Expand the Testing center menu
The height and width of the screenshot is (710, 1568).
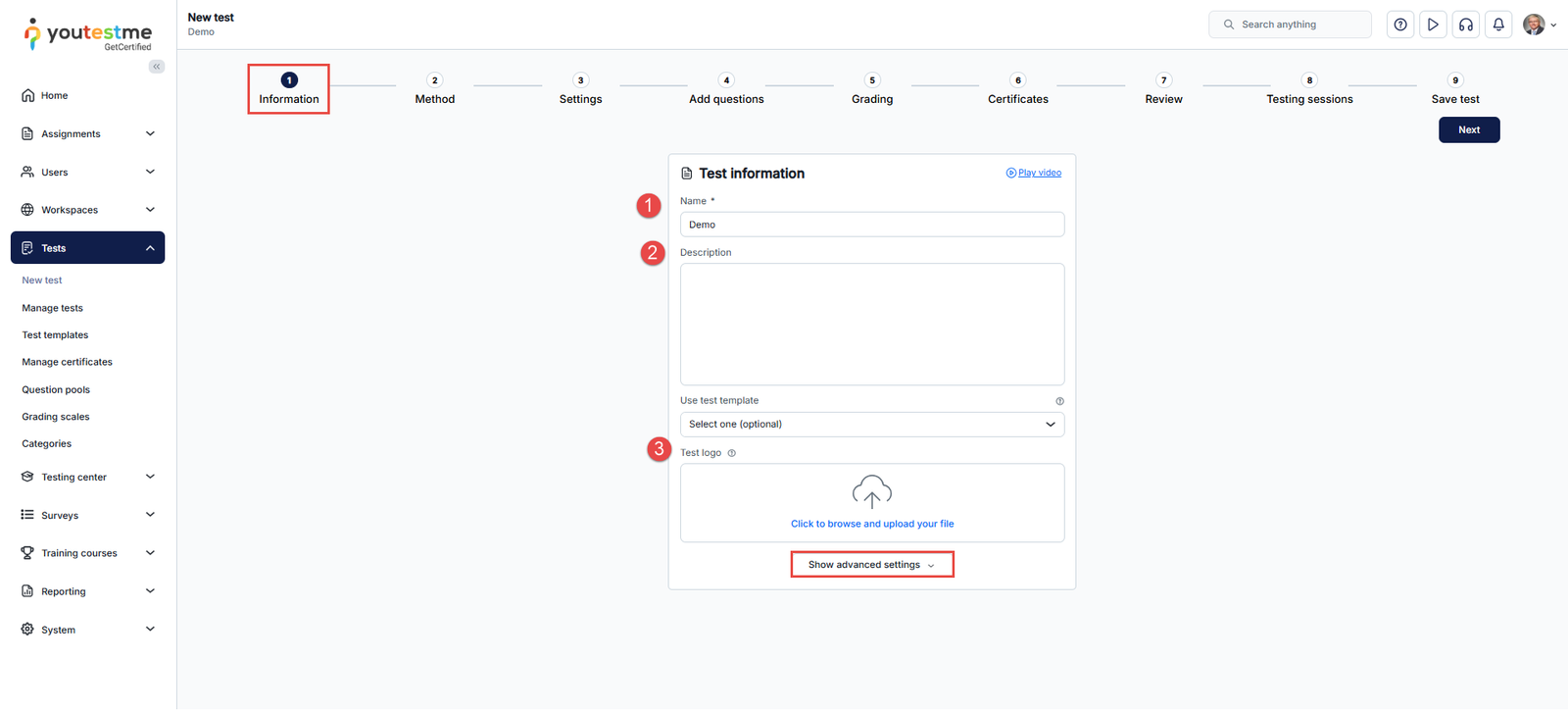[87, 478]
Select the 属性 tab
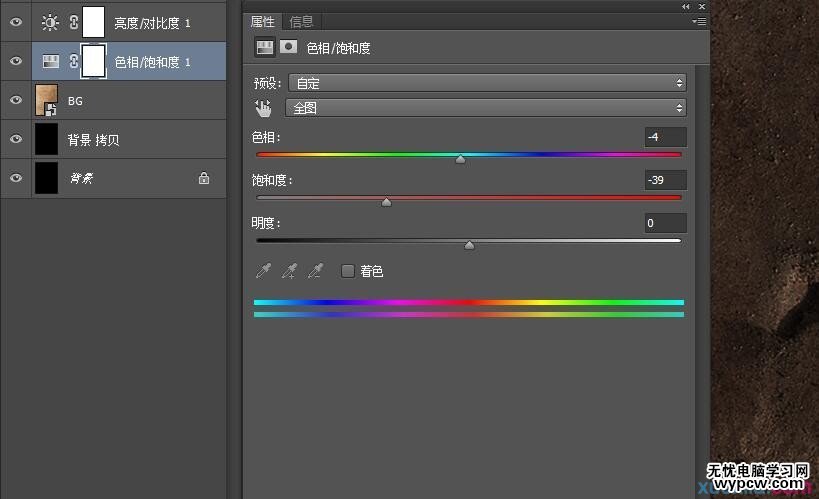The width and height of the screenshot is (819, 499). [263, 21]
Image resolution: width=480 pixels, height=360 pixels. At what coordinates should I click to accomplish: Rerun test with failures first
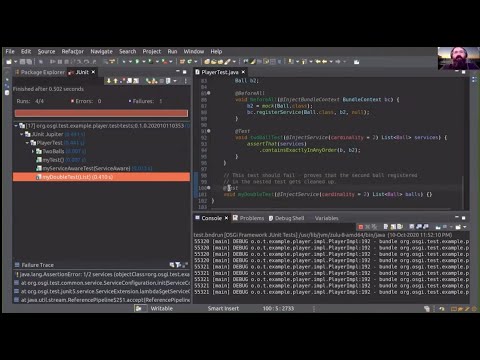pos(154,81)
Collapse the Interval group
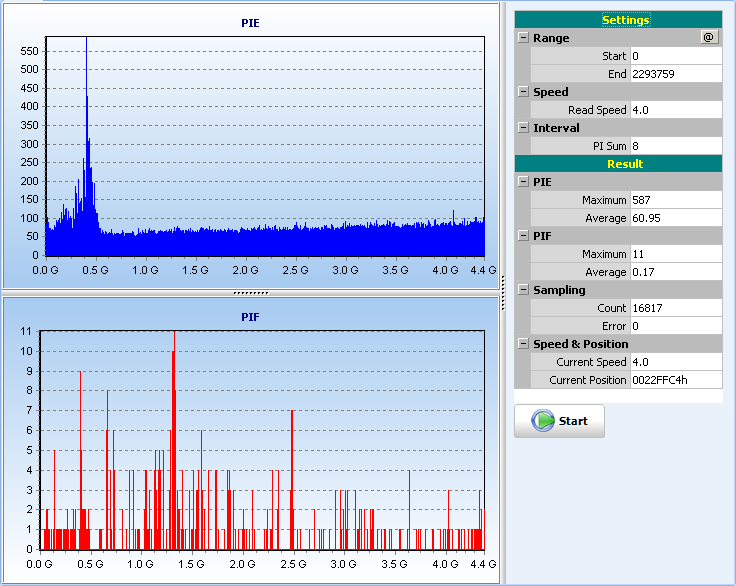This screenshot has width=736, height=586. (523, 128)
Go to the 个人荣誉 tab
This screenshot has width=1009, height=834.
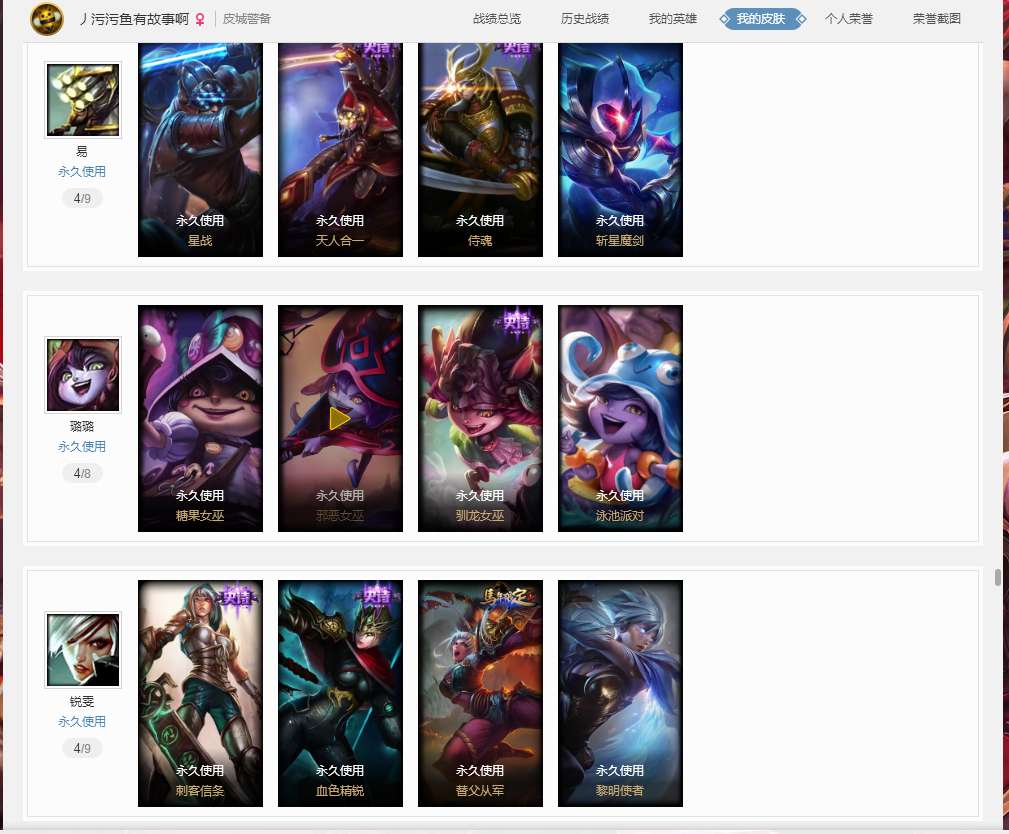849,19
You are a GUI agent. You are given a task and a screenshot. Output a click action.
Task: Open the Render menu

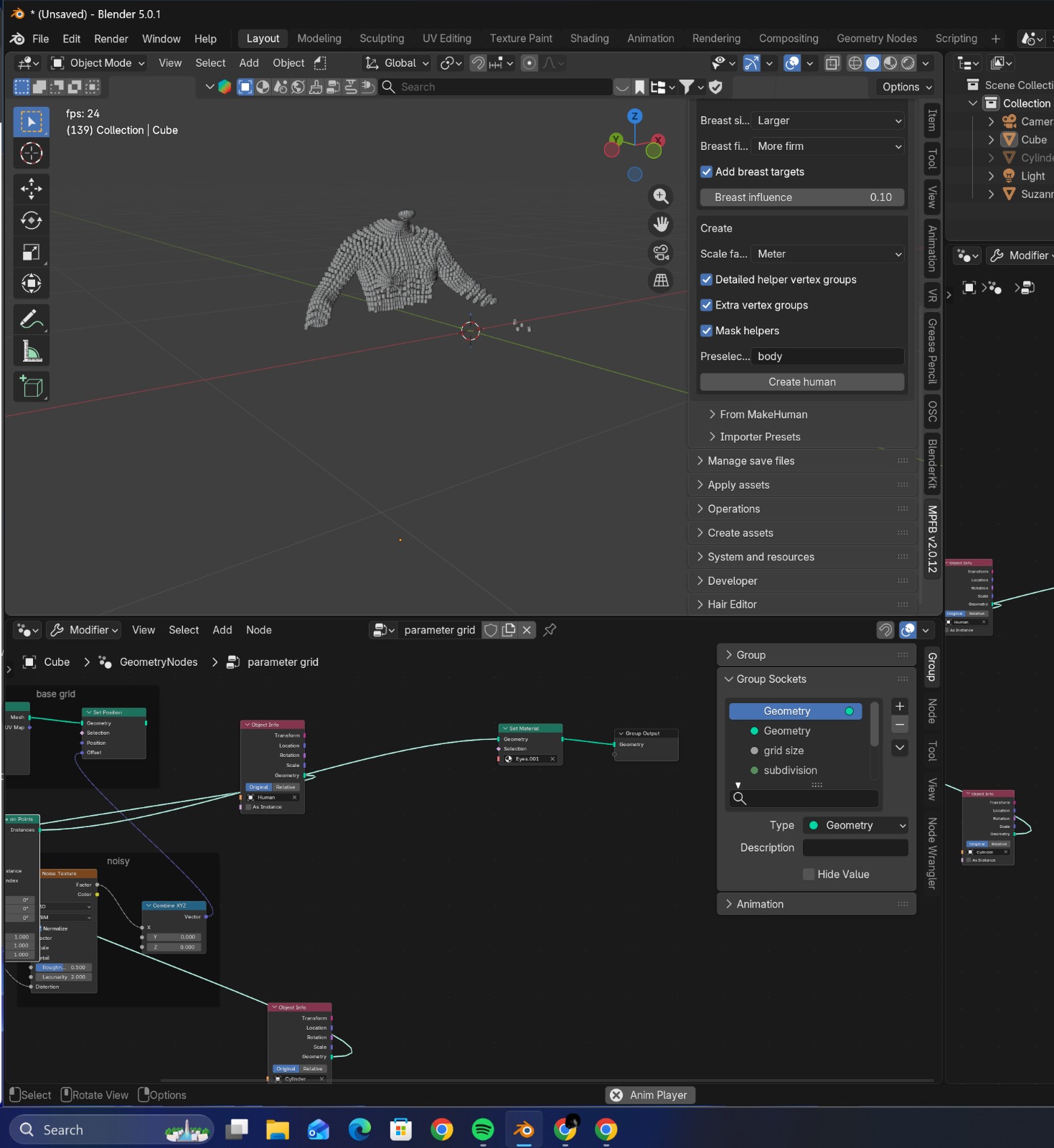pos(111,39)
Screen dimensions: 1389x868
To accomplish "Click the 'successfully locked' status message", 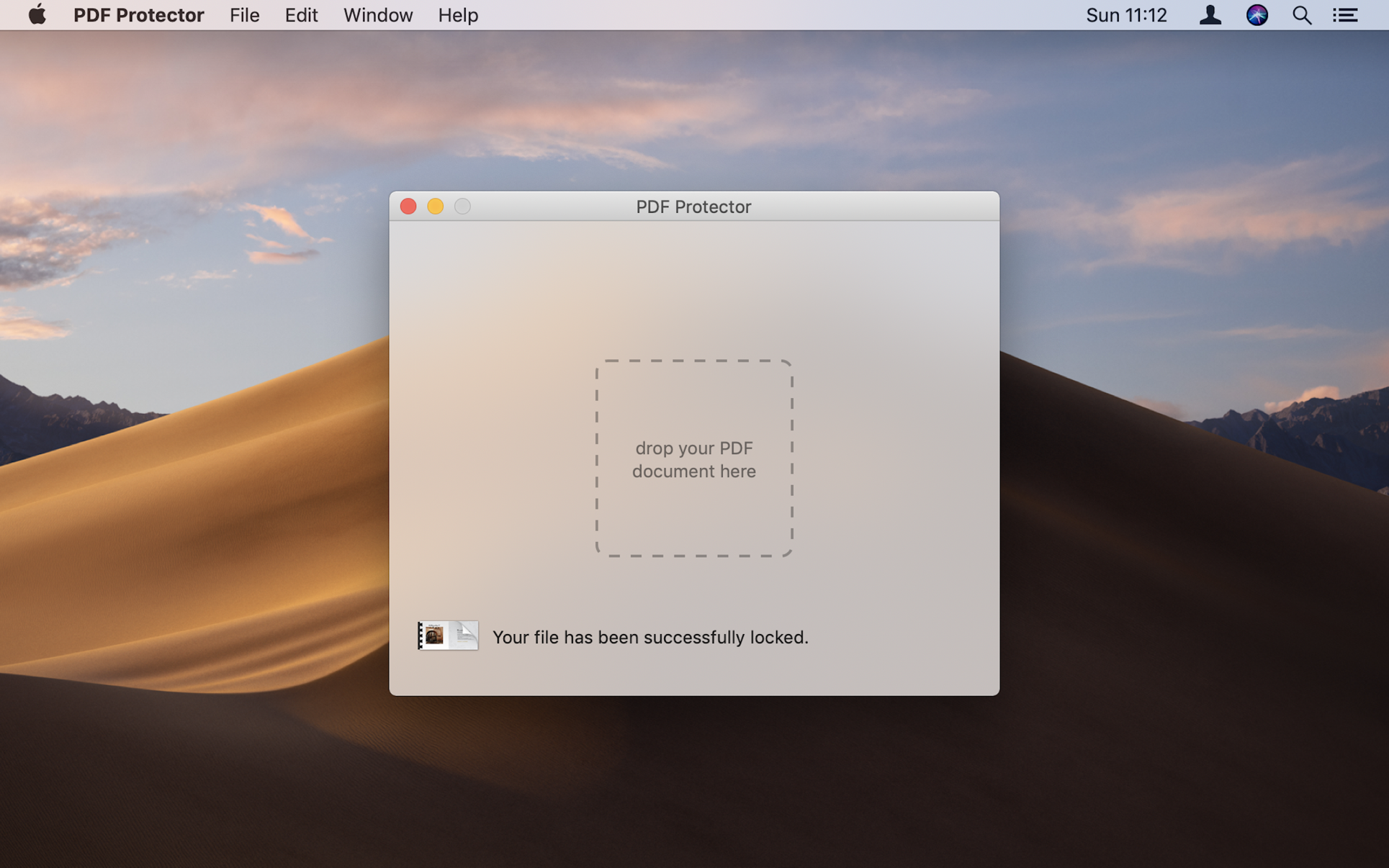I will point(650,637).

* * *

◆ The task ◆
Within the material above, find the part that opens with the line containing "The height and" and closes with the line containing "Go to the 个人荣誉 tab", and reproduce it exactly without the pictures.

◆ Reply to the exercise ◆
The height and width of the screenshot is (710, 1568).
[87, 478]
Select the 属性 tab
The width and height of the screenshot is (819, 499). [263, 21]
Image resolution: width=480 pixels, height=360 pixels. At what coordinates should I click to accomplish: Rerun test with failures first
pos(154,81)
Collapse the Interval group
This screenshot has width=736, height=586. (523, 128)
Go to the 个人荣誉 tab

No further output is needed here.